On World AIDS Day, December 1, 2009, Camfed kicked off a dynamic multimedia campaign called “Educate a Girl and Change the World,” which aims to unleash profound change for millions of children in Africa. The vehicle driving the campaign is Camfed’s award-winning documentary film Where the Water Meets the Sky, written by Jordan Roberts and narrated by Academy Award-winner Morgan Freeman. The documentary chronicles the story of a group of women in rural Zambia who learn to make films as a way to speak out about an issue that affects them all: the plight of young people orphaned by AIDS.

The campaign launched on World AIDS Day with the US broadcast premiere of Where the Water Meets the Sky on the Sundance Channel. In addition, a screening initiative brought the film to audiences across the globe, from Korea and Croatia to India and Las Vegas, in venues including schools, museums, sororities, refugee camps, corporations, and private homes.

On the evening of World AIDS Day, Credit Suisse, Goldman Sachs, Edelman and Linklaters sponsored a premiere screening of the film at the Paley Center for Media in New York City, which was followed by a stimulating panel discussion featuring three experts with decades of combined experience working in Africa: Abibata Mahama, the Ghanaian trainer who led the filmmaking workshop; Benjamin Chama, the educator who helped change the fate of Penelope, the young woman at the heart of the film; and Ann Cotton, Camfed’s founder.
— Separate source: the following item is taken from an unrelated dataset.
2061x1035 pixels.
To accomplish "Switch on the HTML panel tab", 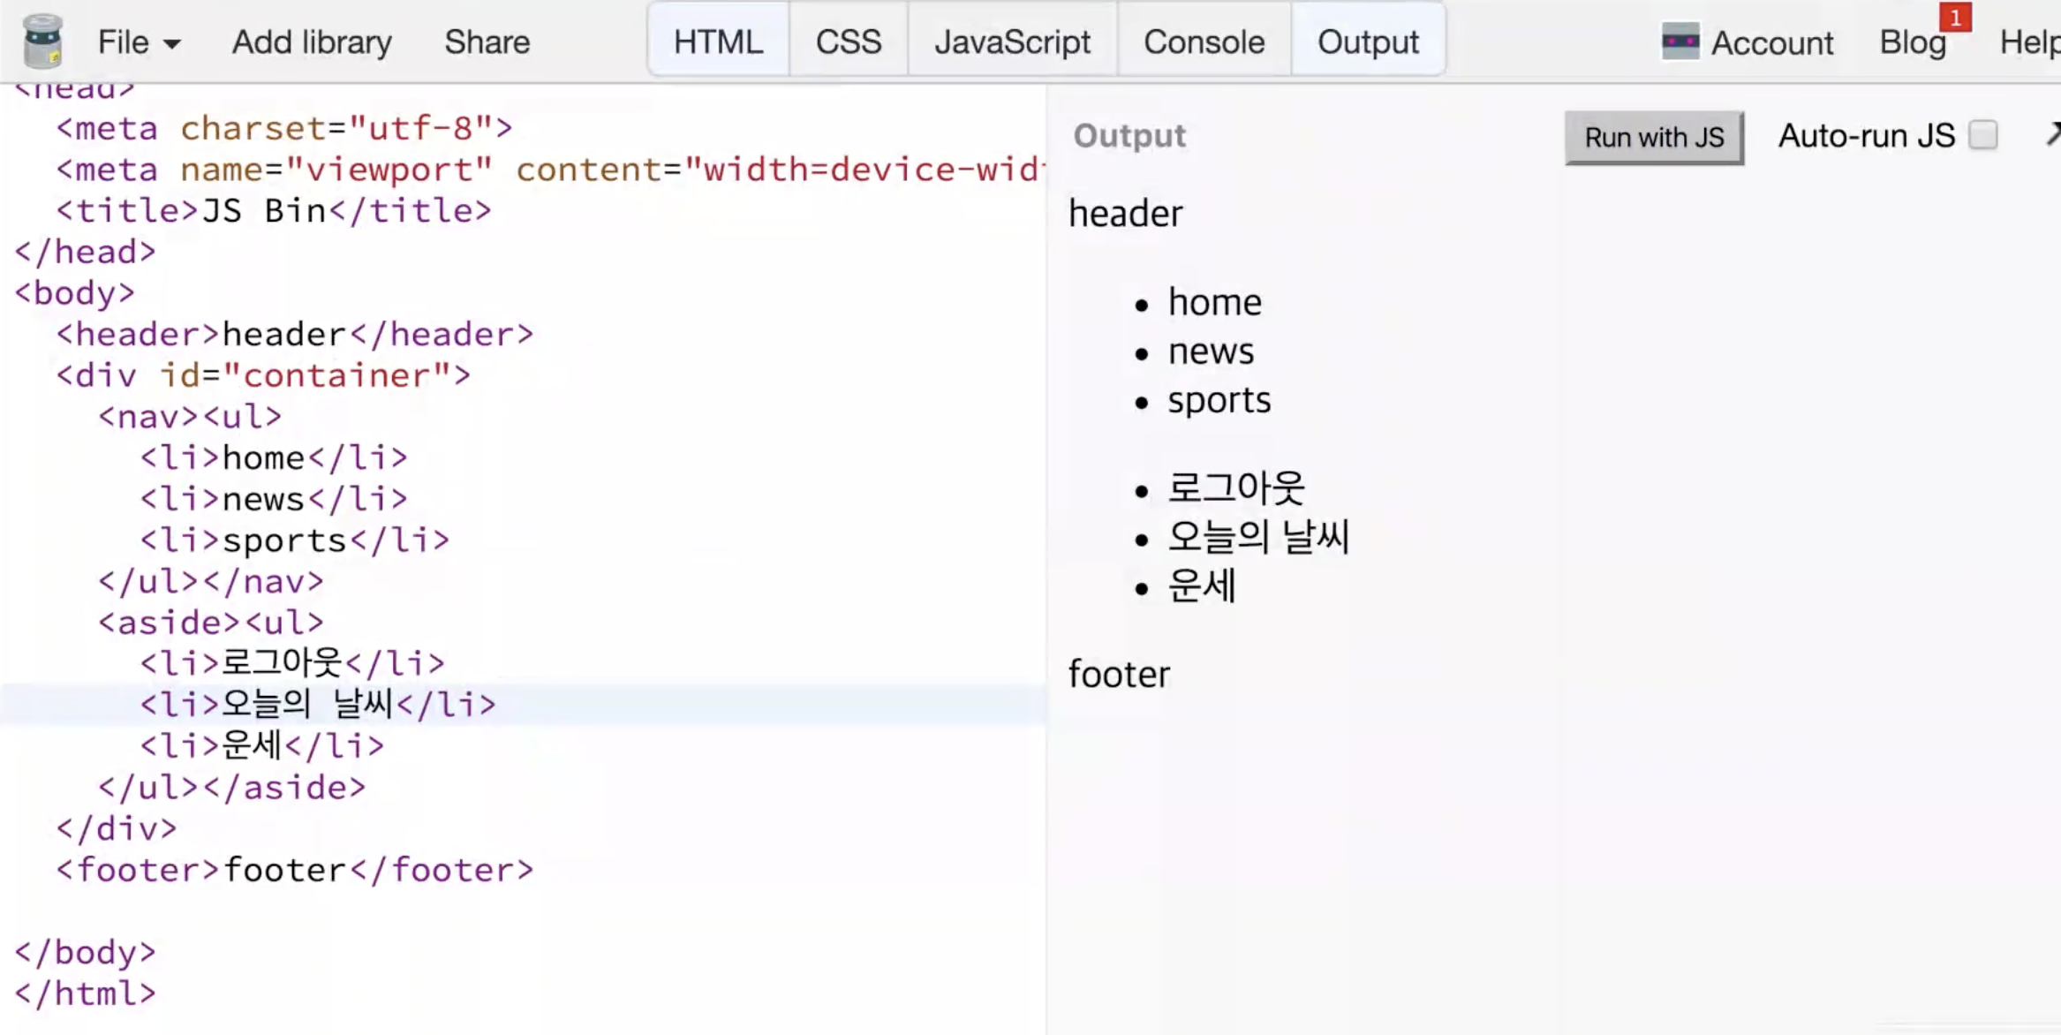I will point(718,42).
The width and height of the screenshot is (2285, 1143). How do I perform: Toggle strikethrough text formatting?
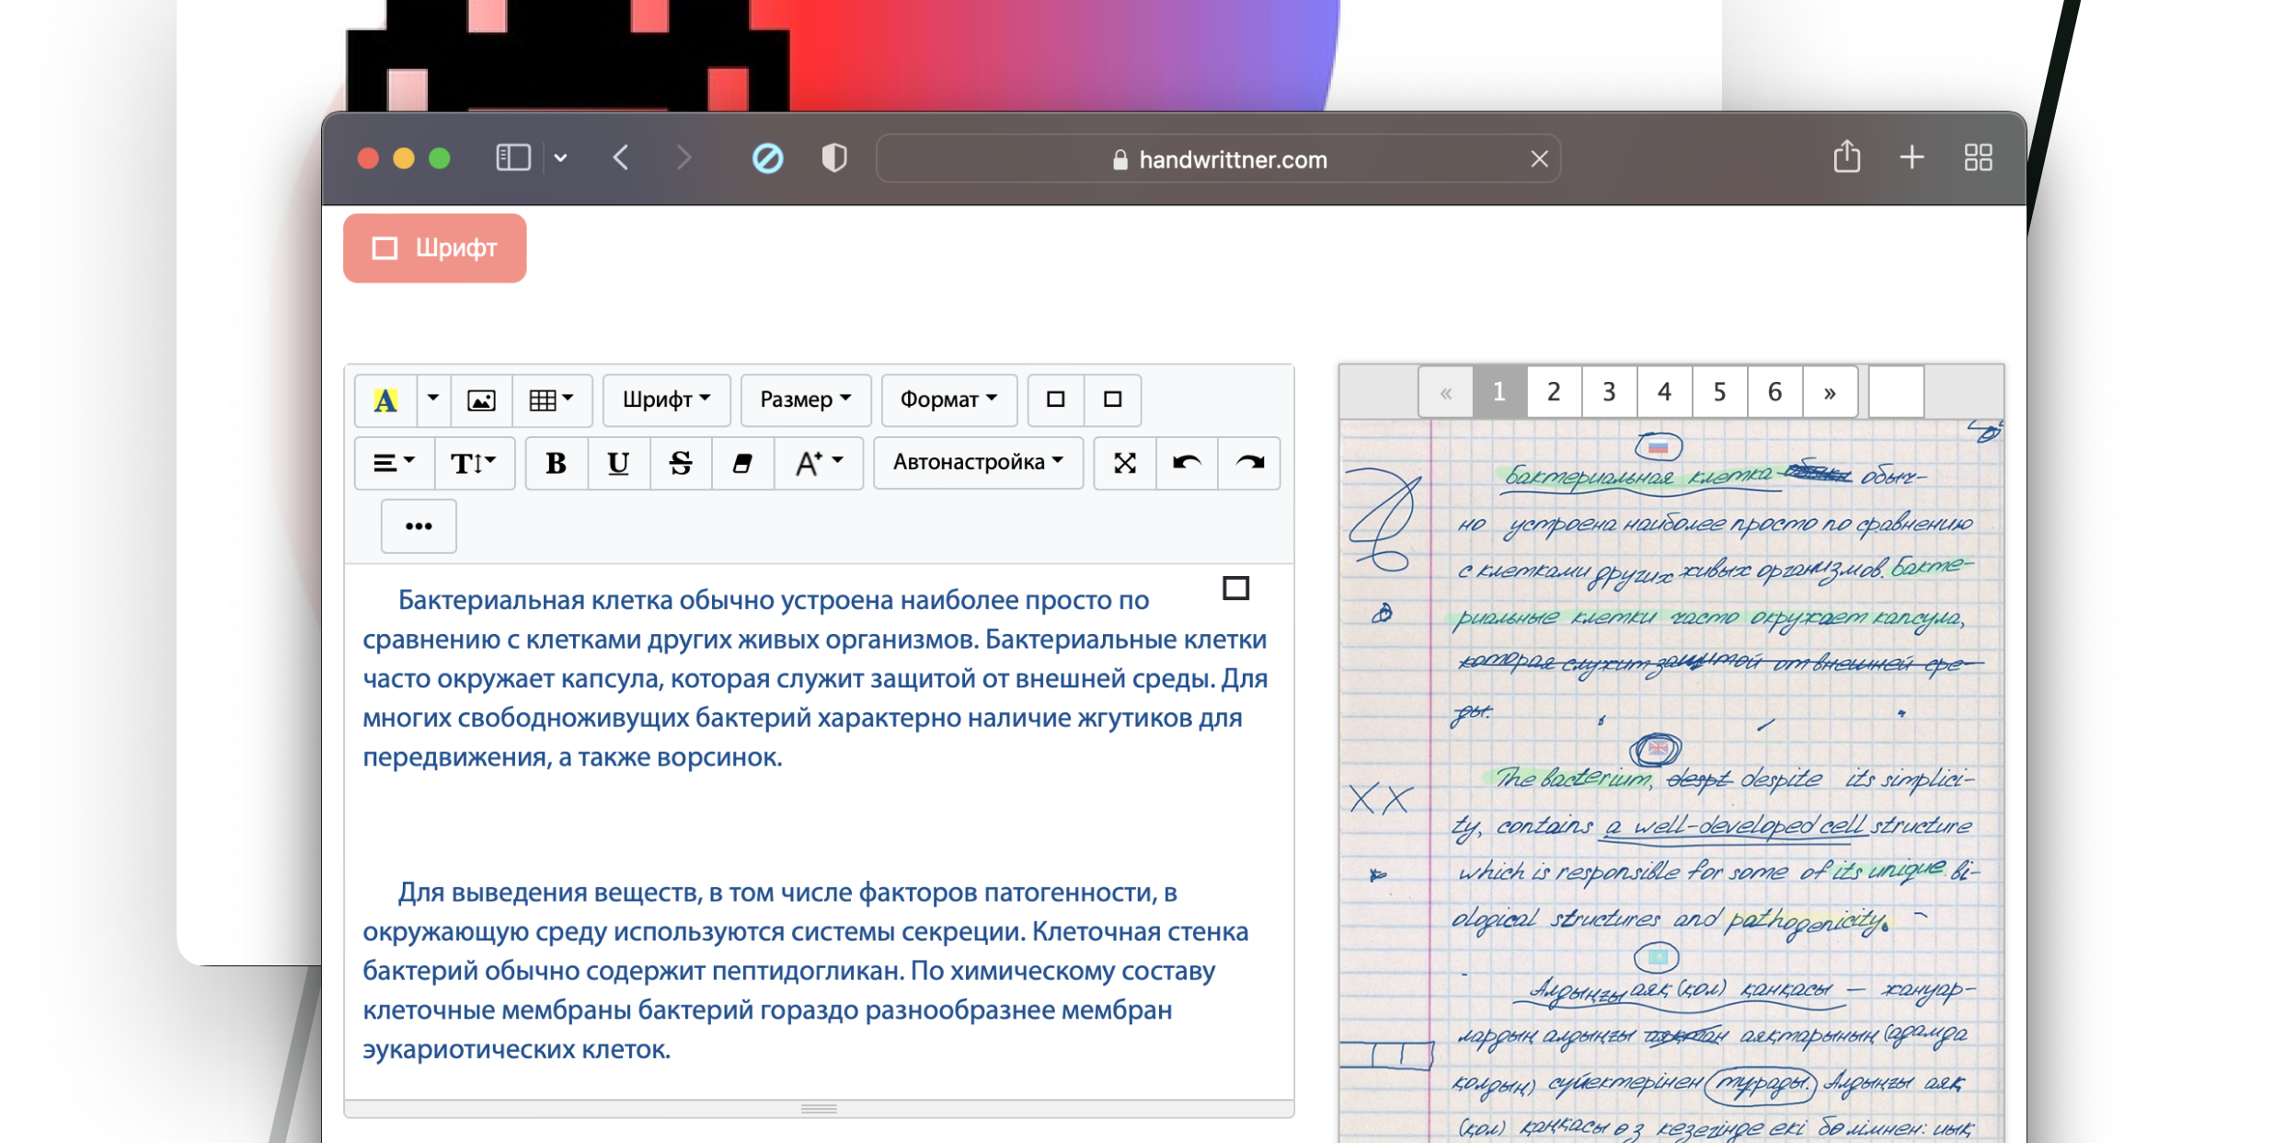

Concerned citizens from around the world logged on to FORA tv and Justin TV to participate in the live online discussion.

The panelists provided audience members with a behind-the scenes look at the making of the documentary. They also shared their insights on the power of film to spark social change and the changing attitudes toward HIV/AIDS and AIDS orphans in the community in rural Zambia where the filmmaking project took place.

“I’m very proud to work with extraordinary people like Abibata and Benjamin, who are fighting for change every day of their lives,” said Ann Cotton. “Through this program they have seen firsthand the transformation made possible by filmmaking.”

The film outreach was reinforced by an awareness-raising campaign via Camfed’s social media channels, Twitter and Facebook, which together boast nearly half a million supporters. During the week leading up to World AIDS Day, Camfed posted facts about AIDS in Africa in an effort to raise awareness about the powerful and undeniable connection between AIDS prevention and girls’ education.

The global film campaign will continue throughout 2010, with screenings scheduled on key dates such as International Women’s Day, on university campuses organized through the ONE campaign, as well as at venues such as the Yale Club and the Penn Club in New York.